All phrases I’ve uttered leading up to, and sometimes in recovery.
Denial is a spiritual wall.
At some point in life, especially for somebody in recovery, the admission and awareness of one’s character defects are critical. This week we’re studying and talking about Step 6 of the 12 Steps. “Were entirely ready to have God remove all these defects of character.” This step is sometimes glossed over with foggy glasses that are in a hurry to get to the amends process in Steps 8 and 9. But, not paying attention to what is within step 6, and hopefully discovered there, would defeat the purpose of these 12 steps.
Without recognition and acceptance of what defects of character one struggle with, the light and freedom of recovery aren’t attainable. The cycle of addiction or at least bitterness in sobriety will continue.

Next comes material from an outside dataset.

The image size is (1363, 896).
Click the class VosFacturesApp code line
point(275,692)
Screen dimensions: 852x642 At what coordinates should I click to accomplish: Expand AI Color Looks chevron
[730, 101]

Denial is everywhere. We see it all around us in everyday life. Politics, world leaders, religions, neighbors, friends, family, celebrities, and most importantly in ourselves. Masses of people, most in the world in actuality are unwilling to admit fault or weakness in fear of appearing like a failure. Pride. Pride is that little voice in our head that tells us to NEVER admit fault, confess to struggling, tell the truth, or face our demons or fears. Pride keeps us sick. Pride convinces us, usually without awareness, that we need to appear the part, play the game, and always play the game in fear of someone actually seeing our authentic selves. This is why it’s so refreshing, healing, and freeing to admit fault or tell the truth and Humbly ask God to remove our shortcomings (Step 7). Any of our character’s defects whether they be one of the 7 deadly sins or otherwise die in the light of honesty and acceptance. They suffocate in the truth. When we own our weakness, get transparent and vulnerable, and become entirely ready to change, or at least TRY to change, our Higher Power is right there, all hands on deck.
“We have emphasized willingness as being indispensable.” Alcoholics Anonymous pg.76.
The first sentence of Step 6 in the 12×12 says, “This is the step that separates the men from the boys.” Or, Women from girls. The owning of one’s faults, one’s struggles, and actively trying to improve and change is where this separation happens. If not, we remain immature spiritually, continuing on as reckless blamers and excuse-makers, and waltzing around in seemingly endless denial and justification.
There is hope in this step. A lot of it.
When somebody finally puts the swords down, lowers the shield of ego, and accepts, owns, and embraces transparency of self, the results are brilliant. Light, hope, and a new way of living begin to take place in the person’s heart. Getting to that point spiritually is what the first 5 steps are designed to do. Obviously much easier said than done, or society would be further along the path to peace and happiness. Forgiveness becomes an option when one recognizes that they too have made mistakes, that they too struggle with character defects on a daily basis. Understanding and recognizing the good in all humans become realistic.
Then, as Rumi says, we truly are just “walking each other home.”
Free of judgment. Love and tolerance in our hearts. God by our side.